Problem description — Reproduce, please, the line that holds "Click the Utilities actual amount $216.48" and all later lines through the end of the entries below, exactly; omit pictures.

Task material —
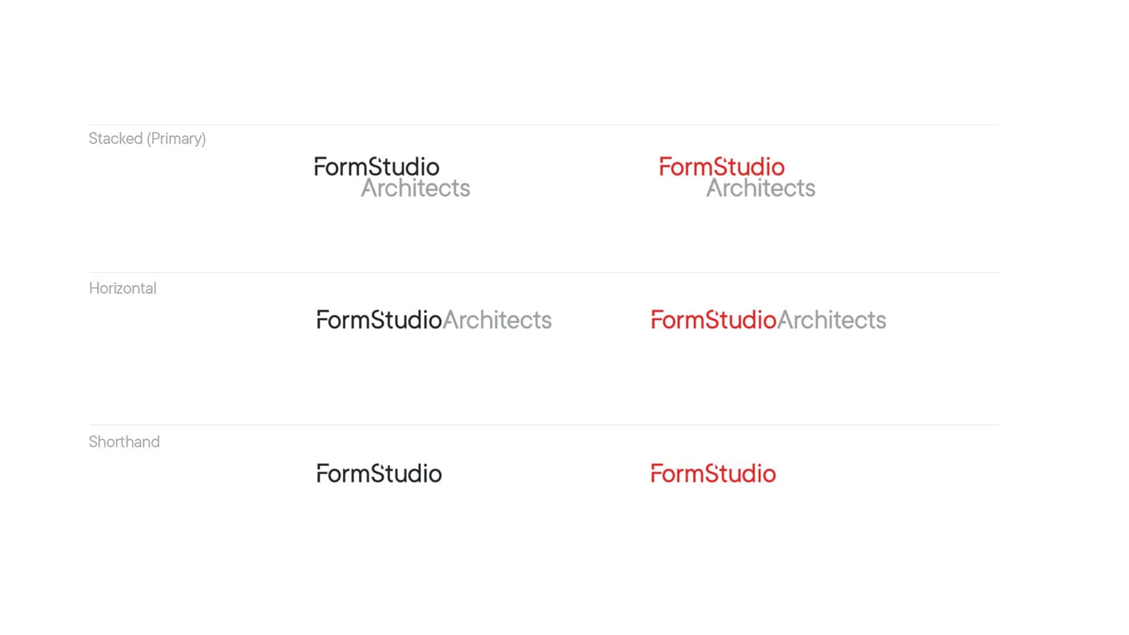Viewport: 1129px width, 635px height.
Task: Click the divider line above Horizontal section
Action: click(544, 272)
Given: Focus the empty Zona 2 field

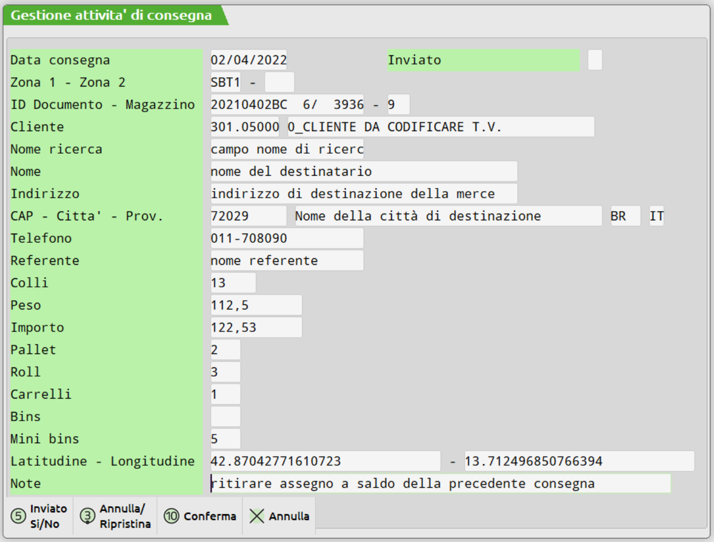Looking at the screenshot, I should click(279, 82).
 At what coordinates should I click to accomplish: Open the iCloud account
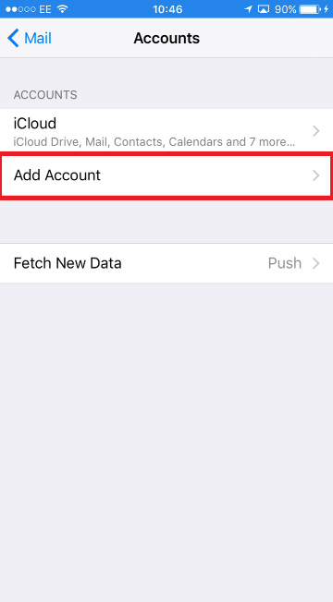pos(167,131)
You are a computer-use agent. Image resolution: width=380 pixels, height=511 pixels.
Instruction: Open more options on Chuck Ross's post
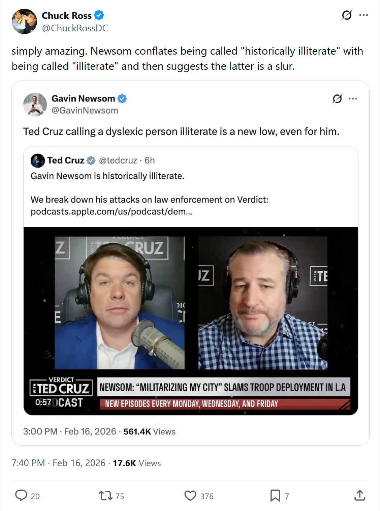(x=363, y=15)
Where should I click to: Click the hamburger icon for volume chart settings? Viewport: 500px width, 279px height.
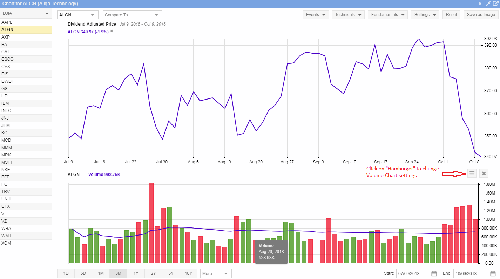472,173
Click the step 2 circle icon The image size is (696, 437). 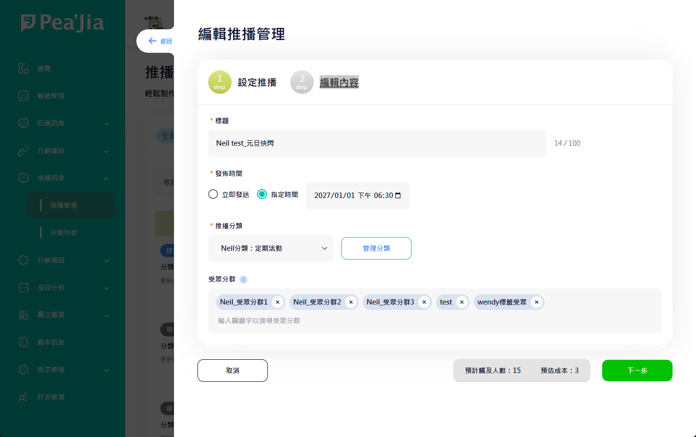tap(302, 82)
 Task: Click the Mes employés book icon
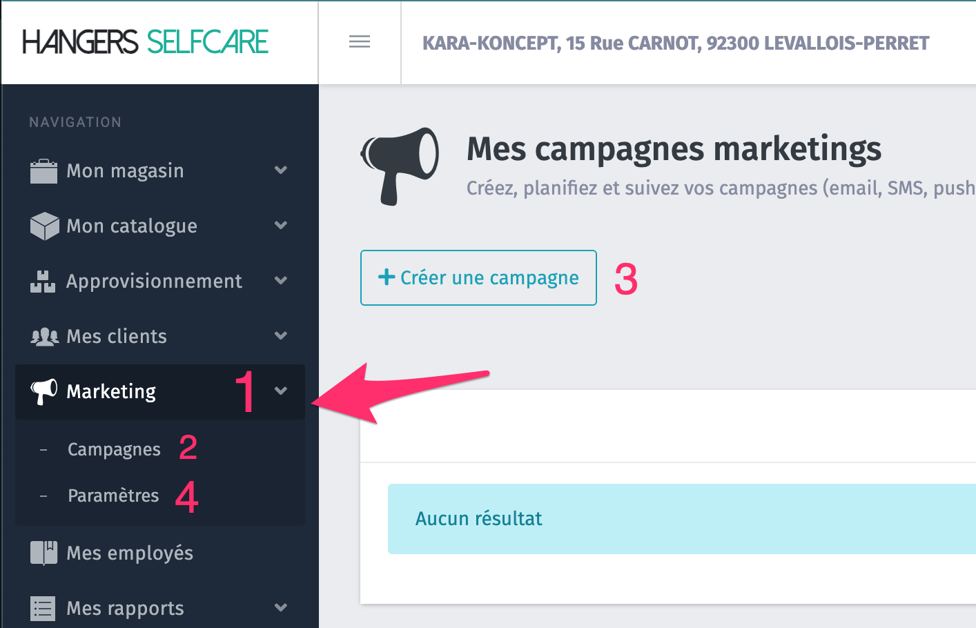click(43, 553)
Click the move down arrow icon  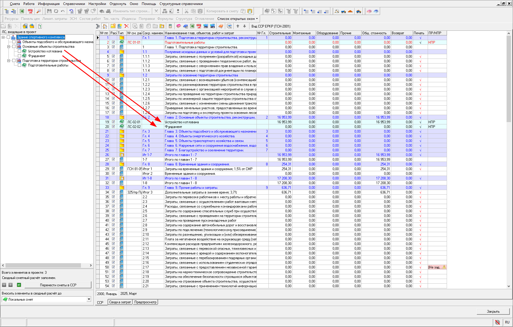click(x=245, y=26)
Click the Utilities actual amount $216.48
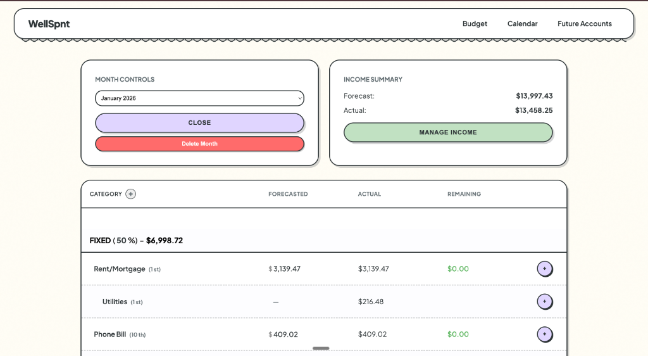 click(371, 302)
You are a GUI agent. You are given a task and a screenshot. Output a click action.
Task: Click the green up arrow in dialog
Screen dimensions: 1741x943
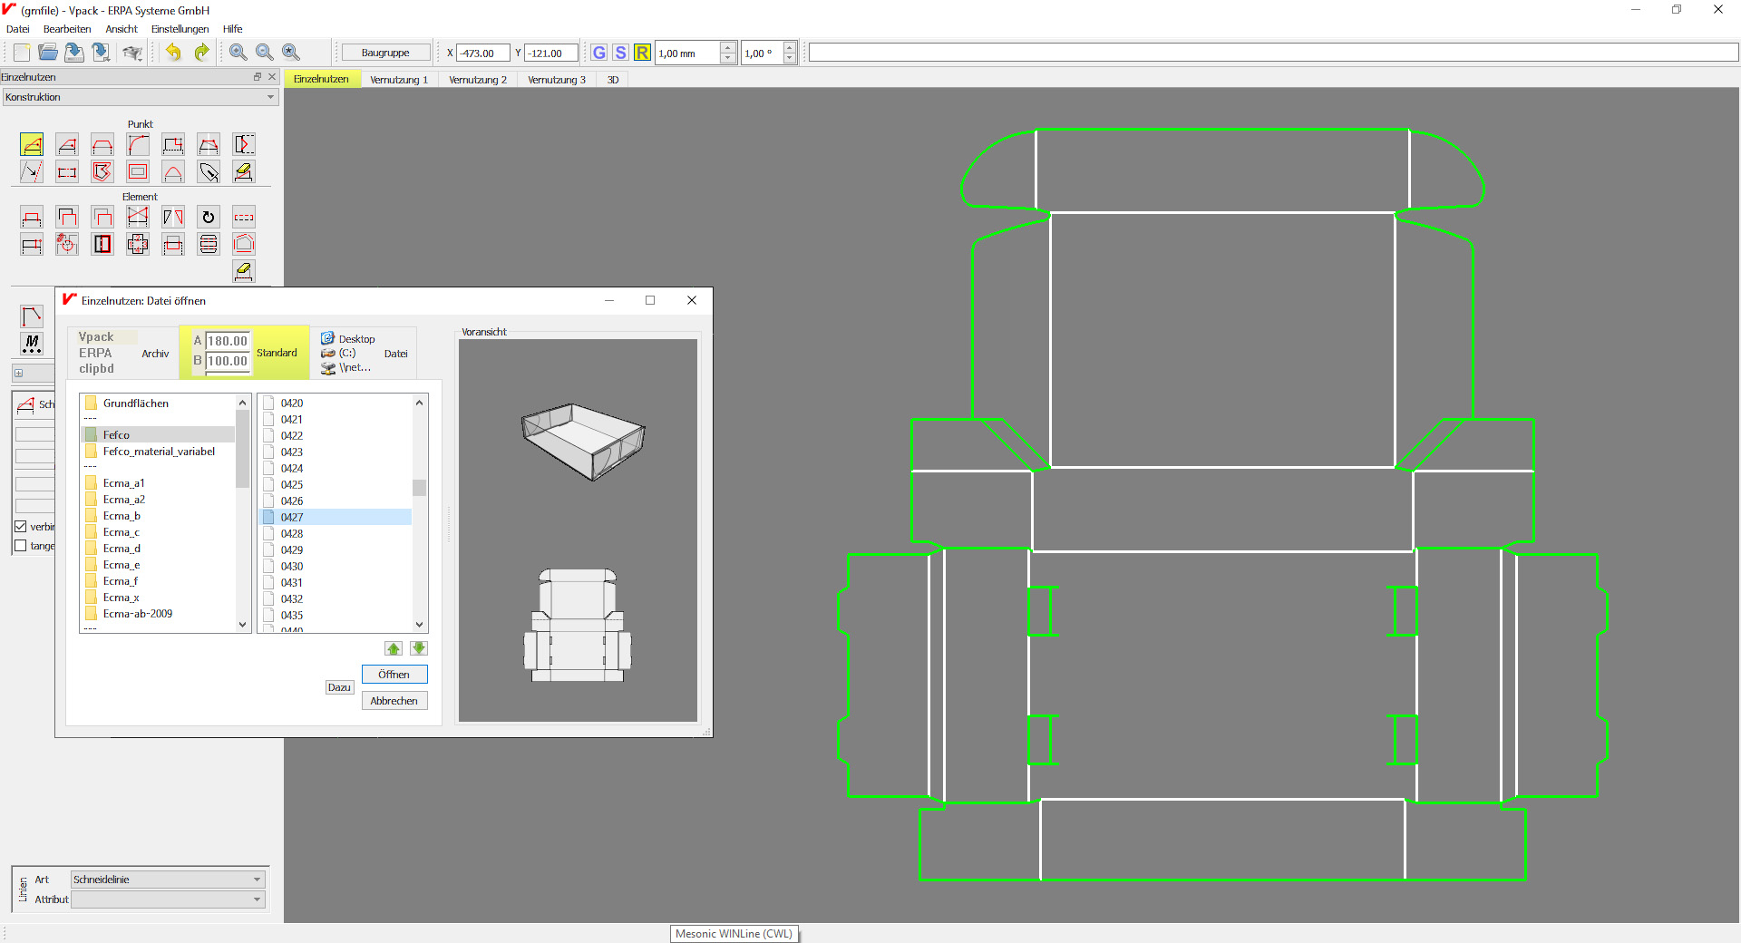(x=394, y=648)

The answer —
Click the Utilities actual amount $216.48
 click(371, 302)
You are a GUI agent. You are given a task and a screenshot. Output a click action.
Task: Click the green up arrow in dialog
Screen dimensions: 1741x943
(x=394, y=648)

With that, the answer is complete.